The activities in question were grouped into following categories: physical functioning, emotional functioning, social functioning, nursery/kindergarten/school functioning.

Physical functioning

a) Walking/walking further than 100m (depending on the age)

b) Running

c) Participating in active games, sports/exercise or exercise (depending on the age)

d) Lifting something heavy

e) Bathing/bathing or showering by himself (depending on the age)

f) Helping pick up the toys after playing/helping around the house, e.g. picking up the toys/doing chores around the house (depending on the age)

g) Feeling hurt or ache

h) Feeling low on energy

1. Emotional functioning

a) Feeling afraid or scared

b) Feeling sad or blue

c) Feeling angry

d) Trouble sleeping

e) Worrying/worrying about what will happen (depending on the age)

2. Social functioning

a) Trouble getting along with other kids

b) Other kids do want to be friends

c) Being teased at

d) Inability to do things peers do

e) Difficulty keeping up with other kids

3. Nursery/Kindergarten/School functioning

a) Paying attention in class (optional, depending on the age)

b) Forgetting things (optional, depending on the age)

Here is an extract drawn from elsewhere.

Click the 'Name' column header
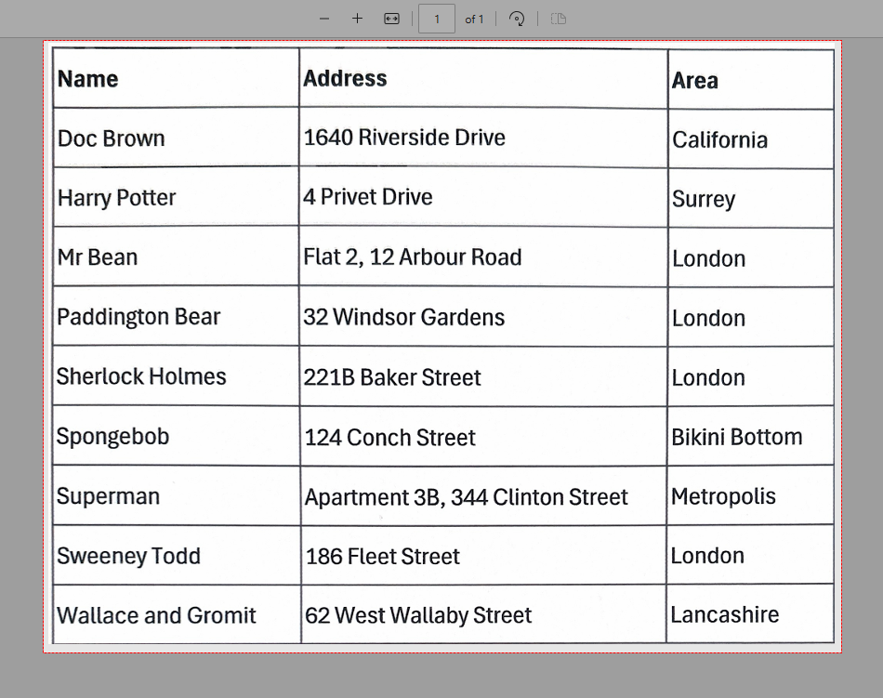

c) Trouble keeping up with what peers do/schoolwork (depending on the age)

d) Missing classes due to feeling unwell

e) Missing classes due to an appointment with a doctor/hospitalization

The results are transformed into a scale of 0-100 in the following way: 0=100, 1=75, 2=50, 3=25, 4=0. The results can be divided into Physical score, Emotional score, Psychosocial score, and Total score. Physical score is an arithmetic mean of the transformed scores received in the questions regarding physical functioning. Emotional score is an arithmetic mean of the transformed scores received in the questions regarding emotional functioning. Psychocial score is an arithmetic mean of the transformed scores received in the questions regarding emotional, social, and school functioning. Total score is an arithmetic mean of all transformed scores assigned to all the categories.